Пишет Татьяна Мэй:

Боженька, вразуми ненормальную, которая одновременно принимает снотворное и половину арбуза. Феноменально вкусный арбуз, не смогла вовремя затормозить. Просила в ларьке поменьше, самый маленький потянул на семь килограммов. Еле доперла до подъезда, отклонившись назад и держа его обеими руками на пузе.

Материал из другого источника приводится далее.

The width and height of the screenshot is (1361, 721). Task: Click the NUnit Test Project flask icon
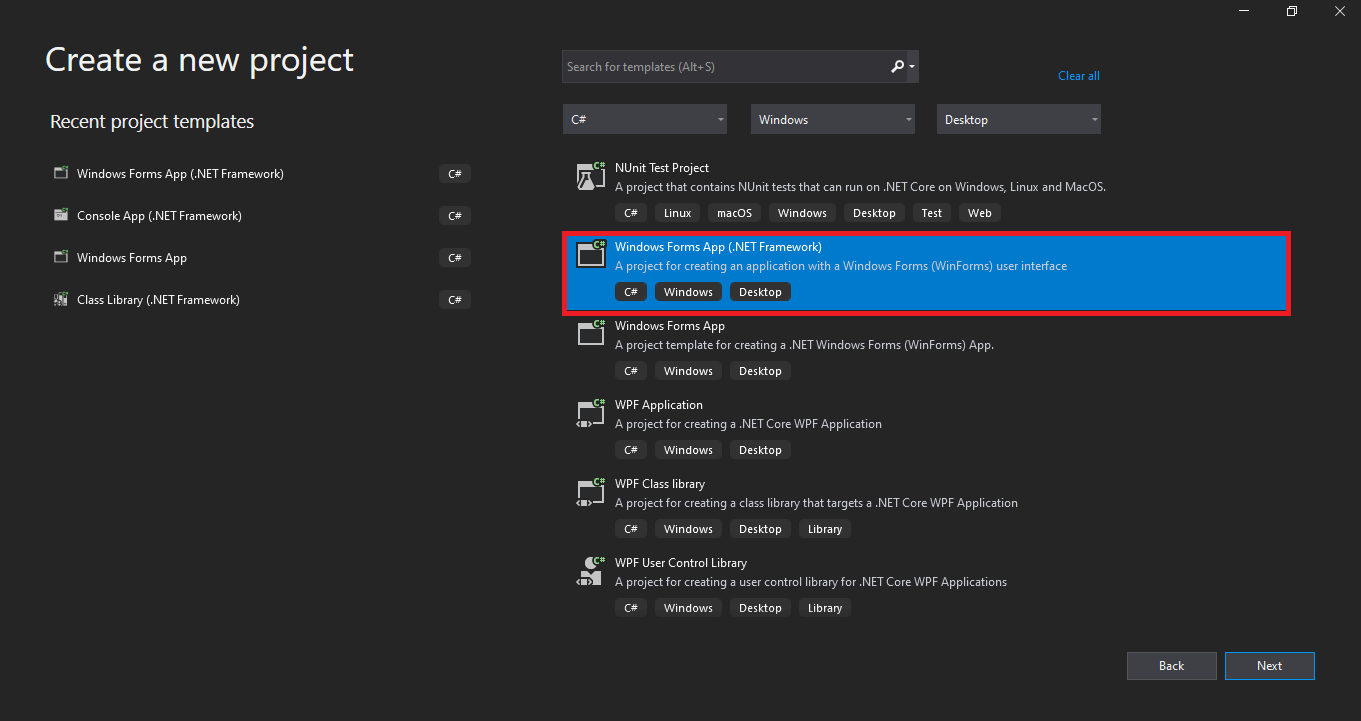pos(591,176)
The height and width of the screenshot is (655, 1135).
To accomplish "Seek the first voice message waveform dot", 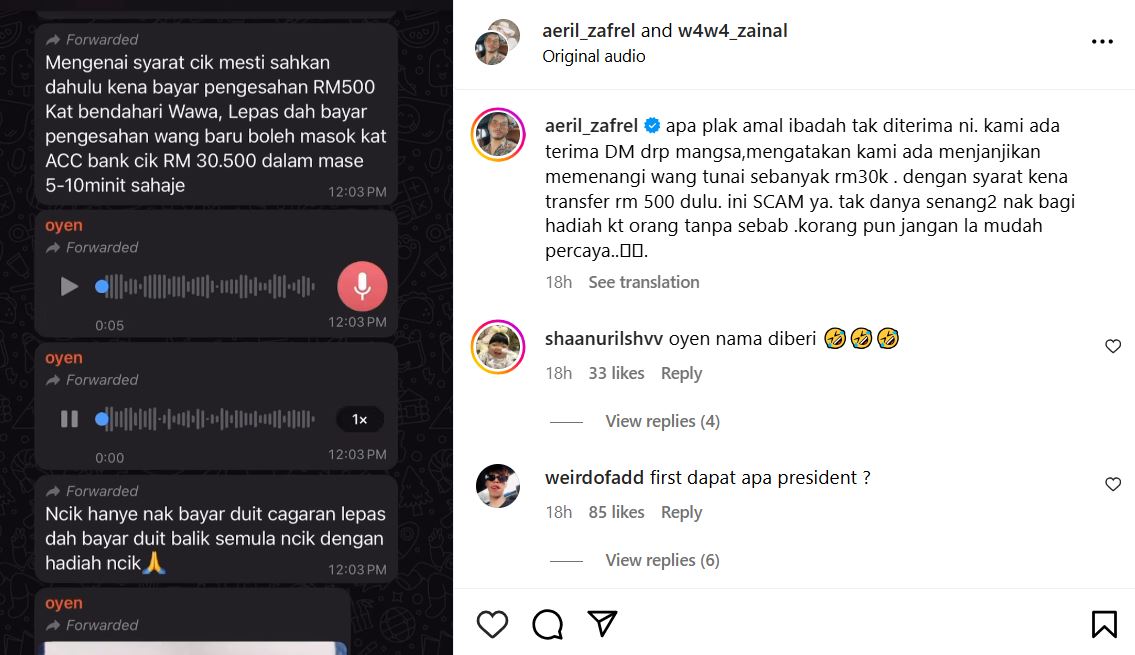I will coord(102,287).
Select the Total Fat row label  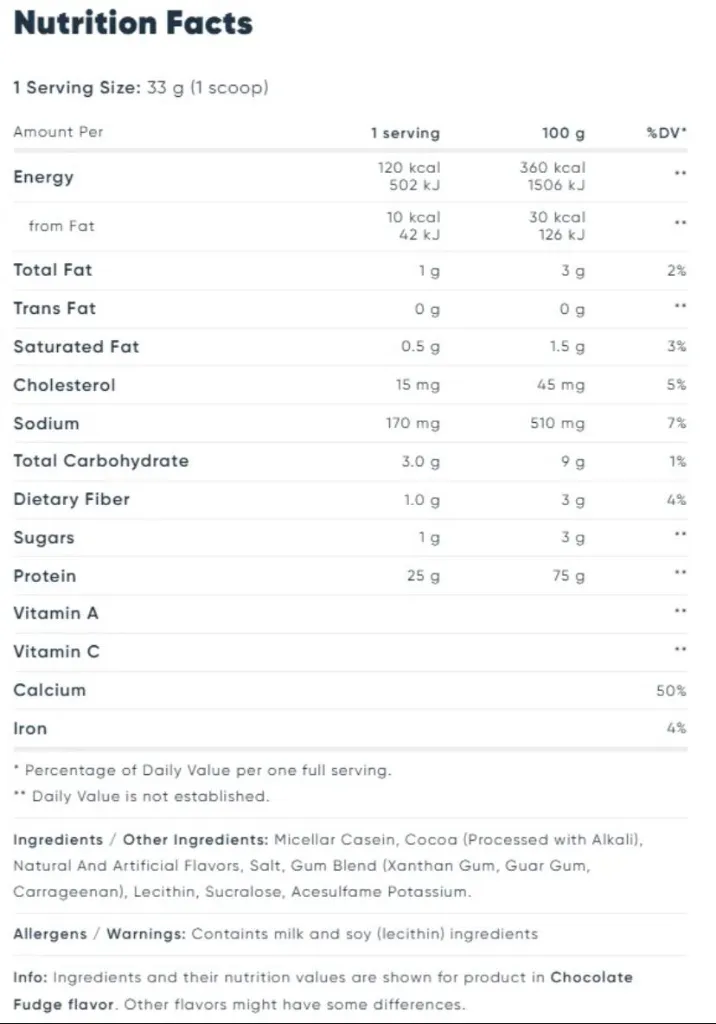tap(52, 270)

Неудобно было отказываться — продавщица сама выбрала. Недели полторы назад, возвращаясь с работы, взяла там мелких зеленых яблок. Расплачиваясь, случайно коснулась ее пальцев. Девица оказалась совершенно закоченевшей. Как раз резко похолодало, а она южных кровей, таджичка наверное, — не успела сориентироваться.

— Замерзли?
— Ой, да, ужасно. Не знаю, как до конца смены достою. Не ожидала такого.
— Первый год в Петербурге?
Продавщица, застенчиво улыбаясь, кивнула.

Мы со вторым покупателем, мужиком средних лет, переглянулись и в голос сказали:
— Ну вы готовьтесь. Куртку надо, шарф, свитер.

Продавщица в ужасе округлила черные глаза:
— А что, тепло больше не будет?!
— Да уж теперь вряд ли, — сообщили мы мрачно и ушли, оставив скукоженную от холода и огорчения продавщицу.

Дома выложила яблоки на кухонный стол. Вручила маленькое Ваньке [собаке] — все равно ведь изловчится и сопрет. Взяла флисовый плед и устремилась обратно к ларьку. Замотала в него неуверенно отбивающуюся девчонку. И отбыла, пригрозив принести на следующий день шапку-ушанку, если не экипируется как следует.

Дня через три насилу вспомнила про плед. Продавщица, сменившая свою легкомысленную розовую подергаечку на такую же розовую куртку, увидев меня, замахала руками:
— Уж не знала, где вас искать! Вот ваше одеяло! Спасибо!

И теперь я каждый раз в пакете честно купленной, к примеру, морковки обнаруживаю еще и втихаря подложенные сливы или виноград. И даже арбуз она умудрилась выбрать самый вкусный. Хотя я теперь и не знаю, как переживу эту ночь.